We did not stay with my parents an entire day. My father was wearing his mechanic’s coveralls, and he looked at William, and when they shook hands I saw in my father’s face great contortions, the kind that frequently preceded what as a child I had called—to myself—the Thing, meaning an incident of my father becoming very anxious and not in control of himself. After that, I think that my father did not look at William again, but I can’t be sure. William offered to take my parents and my brother and sister into town to eat dinner at some place of their choice. My face felt as hot as the sun when he said that; we had never once eaten in a restaurant as a family. My father told him, “Your money is no good here,” and William looked at me with an expression of confusion and I gave my head a tiny shake; I murmured that we should leave. My mother walked out to where I was standing alone by the car and said, “Your father has a lot of trouble with German people. You should have told us.”

“Told you?”

“You know your father was in the war, and some German men tried to kill him. He’s been having a terrible time from the moment he saw William.”

“I know Daddy was in the war,” I said. “But he never talked about any of that.”

“There are two kinds of men when it comes to their war experience,” my mother said. “One talks of it, one doesn’t. Your father belongs to the group who doesn’t.”

“And why is that?”

“Because it wouldn’t be decent,” my mother said. Adding, “Who in God’s name brought you up?”

It was not until many years later, long after, that I learned from my brother how my father, in a German town, had come upon two young men who startled him, and my father had shot them in the back, he did not think they were soldiers, they were not dressed like soldiers, but he had shot them, and when he kicked one over he saw how young he was.
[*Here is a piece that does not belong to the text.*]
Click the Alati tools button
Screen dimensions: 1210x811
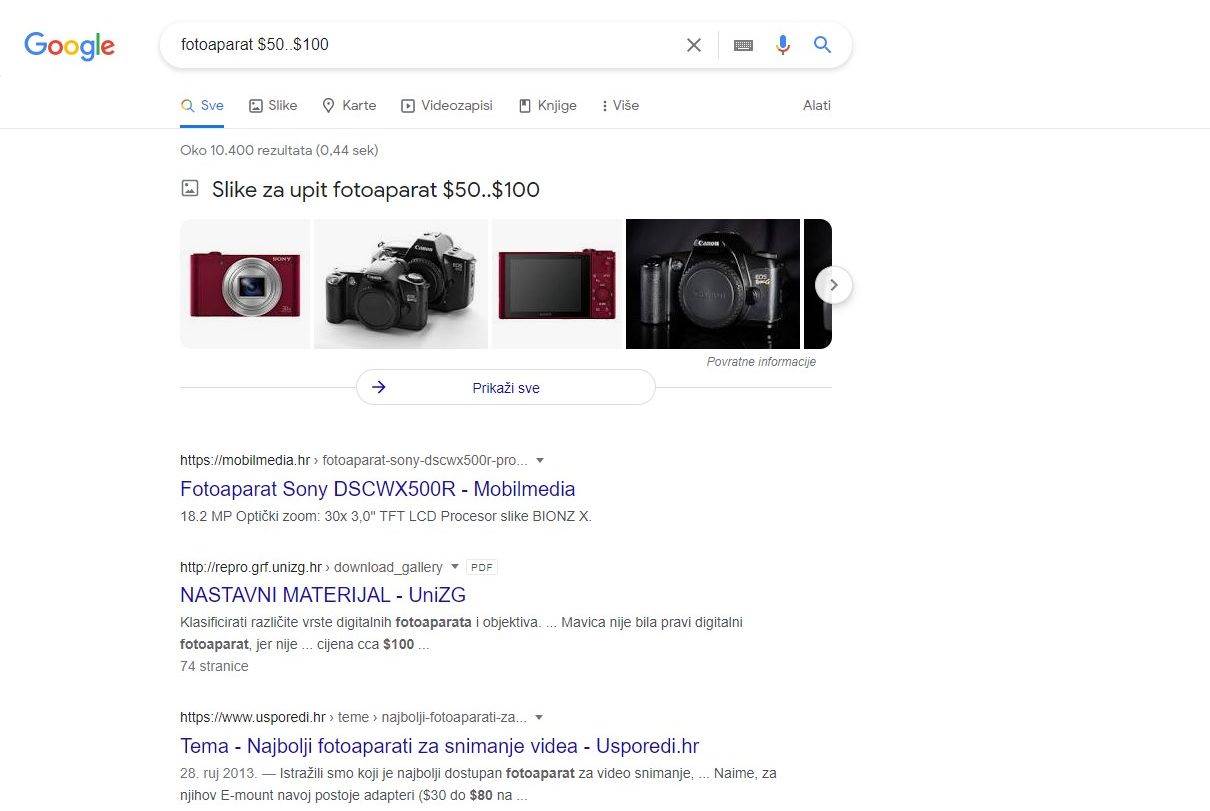pos(816,105)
My brother told me that William had seemed to my father an older version of this person, a young man who had come back to taunt him, to take away his daughter. My father had murdered two German boys, and as my father lay dying he told my brother that not a day had gone by when he did not think of them, and feel that he should have taken his own life in exchange. What else happened to my father in the war I do not know, but he was in the Battle of the Bulge and he was at the Hürtgen Forest, and these were two of the worst places to be in the war.

My family did not attend my wedding or acknowledge it, but when my first daughter was born I called my parents from New York, and my mother said she had dreamed it, so she already knew I had a baby girl, but she didn’t know the name, and she seemed pleased with the name, Christina. After that I called them on their birthdays, and on holidays, and when my other daughter, Becka, was born. We spoke politely but always, I felt, with discomfort, and I did not see any of my family until the day my mother showed up at the foot of my bed in the hospital where the Chrysler Building shone outside the window.

In the dark, I asked my mother quietly if she was awake.

Oh yes, she answered. Quietly. Even though it was only the two of us in this hospital room with the Chrysler Building shining at the window, we still whispered as though someone could be disturbed.

“Why do you think the guy Kathie fell in love with said he couldn’t go ahead with it once she left her husband? Did he get scared?”

After a moment my mother said, “I don’t know. But Kathie told me he’d confessed to her he was a homo.”